Title: Towards Optical Intensity Interferometry for High Angular Resolution Stellar Astrophysics

Abstract:

Most stars are detected as point sources, and recent developments in high angular resolution astronomy have enabled to image stars as extended objects with complex atmospheres and circumstellar environments. However, most neighboring stars are still beyond the angular resolution reach of current observatories.

Atmospheric Cherenkov Telescopes (ACT) are used in gamma-ray astronomy to investigate violent phenomena in the universe. However, this technique can also be used for stellar astrophysics on some isolated sources. Such is the case with the Xray binary LSI+61 303 which was detected in the TeV range. A gamma-ray attenuation model is developed and applied it to this system. This models allows to place constraints on fundamental properties of the system. However, a much better understanding of this system, and more so of nearby bright stellar systems, could be obtained with high angular resolution techniques.

Light detectors such as ACT, can be used as intensity interferometry receivers in the visible band (400 nm).
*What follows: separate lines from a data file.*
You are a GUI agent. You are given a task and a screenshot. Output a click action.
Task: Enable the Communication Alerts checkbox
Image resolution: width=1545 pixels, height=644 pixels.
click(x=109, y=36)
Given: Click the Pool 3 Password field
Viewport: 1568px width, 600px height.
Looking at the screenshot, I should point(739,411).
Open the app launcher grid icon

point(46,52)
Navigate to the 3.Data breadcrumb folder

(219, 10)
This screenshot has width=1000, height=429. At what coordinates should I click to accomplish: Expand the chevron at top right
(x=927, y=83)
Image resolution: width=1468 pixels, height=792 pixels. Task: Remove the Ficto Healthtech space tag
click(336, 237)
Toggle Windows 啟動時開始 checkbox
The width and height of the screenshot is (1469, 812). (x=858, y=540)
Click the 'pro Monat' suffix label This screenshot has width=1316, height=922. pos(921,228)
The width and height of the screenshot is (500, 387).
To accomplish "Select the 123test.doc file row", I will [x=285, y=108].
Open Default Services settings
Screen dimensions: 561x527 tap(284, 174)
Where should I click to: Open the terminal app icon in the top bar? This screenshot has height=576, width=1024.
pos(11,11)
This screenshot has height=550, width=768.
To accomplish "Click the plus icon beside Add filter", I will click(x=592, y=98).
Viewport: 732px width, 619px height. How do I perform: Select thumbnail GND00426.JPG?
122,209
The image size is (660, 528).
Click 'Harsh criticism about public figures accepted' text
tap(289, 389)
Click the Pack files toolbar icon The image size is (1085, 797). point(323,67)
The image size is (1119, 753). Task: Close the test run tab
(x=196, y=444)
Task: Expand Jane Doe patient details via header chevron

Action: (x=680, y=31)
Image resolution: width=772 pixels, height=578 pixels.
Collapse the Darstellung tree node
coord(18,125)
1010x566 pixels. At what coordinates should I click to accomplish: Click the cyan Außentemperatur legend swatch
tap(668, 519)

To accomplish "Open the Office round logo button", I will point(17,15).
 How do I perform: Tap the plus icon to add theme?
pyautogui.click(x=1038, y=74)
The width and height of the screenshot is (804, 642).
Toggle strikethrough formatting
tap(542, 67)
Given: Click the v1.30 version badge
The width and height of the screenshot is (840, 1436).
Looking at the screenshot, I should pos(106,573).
Optical stellar intensity interferometry with air Cherenkov telescope arrays, composed of nearly 100 telescopes, will provide means to measure fundamental stellar parameters and also open the possibility of model-independent imaging. The phase of the complex degree of coherence is not measured in this technique. However, several model-independent phase reconstruction techniques have been developed. Here we implement a Cauchy-Riemann based algorithm to recover images from simulated data. We find that stellar images can be accurately reconstructed, and results are further improved with post-processing routines.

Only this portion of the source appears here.